Markit's Purchasing Managers Index (PMI) for the services sector rose from 55.2 in November to 56.2 last month, beating expectations for a 54.7 reading and recording the third successive monthly increase.
The latest figure was the highest on the record since July 2015 and marked the fifth consecutive month the index has come in above the 50.0 threshold that indicates expansion.
New business grew at the strongest since July 2015, boosted by a combination of factors including marketing initiatives , new product launches and government contracts, as well as export business, new accounts and mergers and acquisitions. Meanwhile, the volume of outstanding business increased for the fourth time in five months.
Employment grew for the fifth month running, as the rate of job creation was unchanged from November's seven-month high, remaining stronger than the long-run survey average. However, the rate of growth over the whole of 2016 was weaker than those recorded in the previous three years, the report added.
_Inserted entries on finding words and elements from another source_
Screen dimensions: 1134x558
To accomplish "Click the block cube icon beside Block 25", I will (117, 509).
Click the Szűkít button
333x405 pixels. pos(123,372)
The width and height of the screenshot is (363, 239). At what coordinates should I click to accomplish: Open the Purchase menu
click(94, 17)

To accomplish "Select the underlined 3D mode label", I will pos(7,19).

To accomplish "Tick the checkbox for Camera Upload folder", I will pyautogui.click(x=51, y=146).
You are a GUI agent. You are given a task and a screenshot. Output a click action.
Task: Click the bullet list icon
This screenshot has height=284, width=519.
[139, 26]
Cost pressures showed no sign of abating, as input prices rose at the second-fastest rate since April 2011, on the back of the weaker pound. That led service providers to raise their own charges at the fastest rate since April 2011.
Chris Williamson, chief business economist at IHS Markit, said the report highlighted how the UK economy continues to defy widely-held expectations of a Brexit-driven slowdown.
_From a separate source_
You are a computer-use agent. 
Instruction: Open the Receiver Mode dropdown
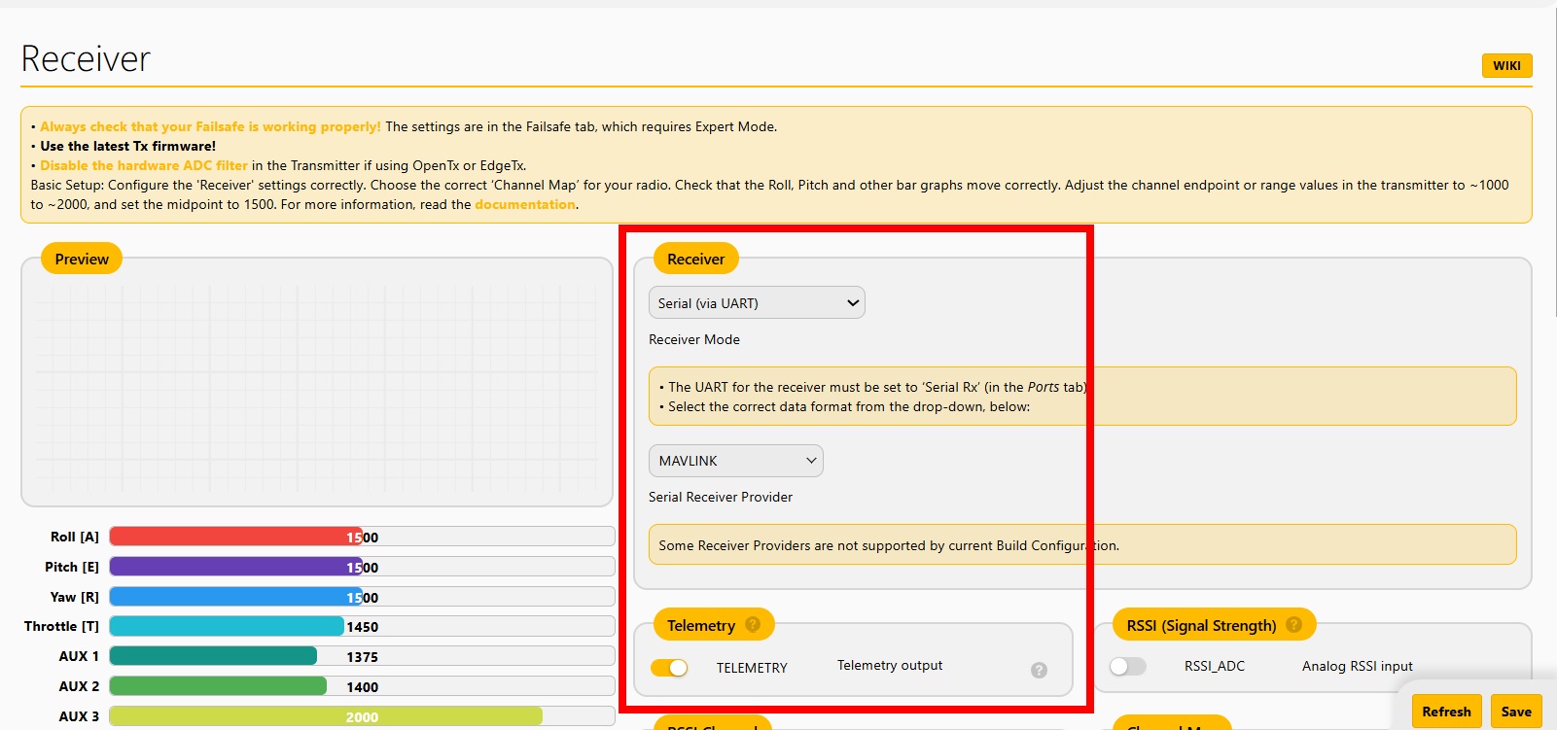point(757,303)

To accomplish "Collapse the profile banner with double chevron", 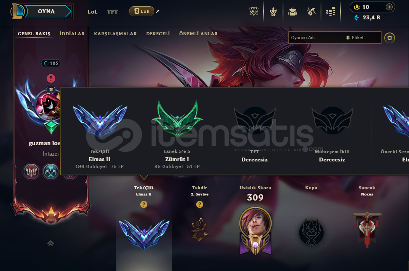I will pyautogui.click(x=51, y=244).
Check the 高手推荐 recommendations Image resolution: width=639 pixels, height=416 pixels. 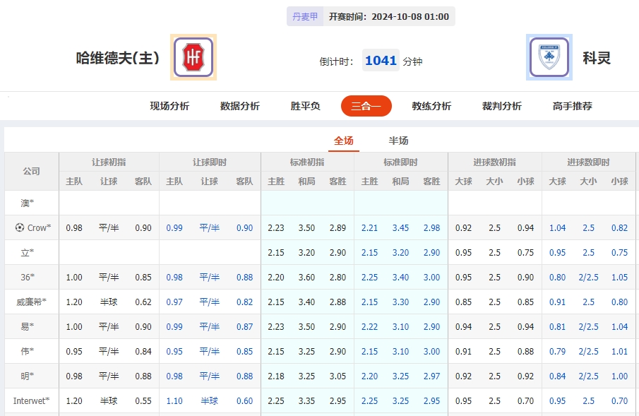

"At face value, this improvement suggests that the next move by the Bank of England is more likely to be a rate hike than a cut, but policymakers are clearly concerned about the extent to which Brexit related uncertainty could slow growth this year," he said.
"They will therefore consider the current resilience of the economy alongside the elevated levels of uncertainty highlighted by the historical weakness of business optimism about the year ahead."
Scott Bowman, UK economist at Capital Economics, added: "The support provided to activity from a lower pound and rock-bottom interest rates should prevent growth from slowing too sharply. Overall, our forecast is for GDP growth to ease from around 2.0% in 2016 to about 1.5% in 2017."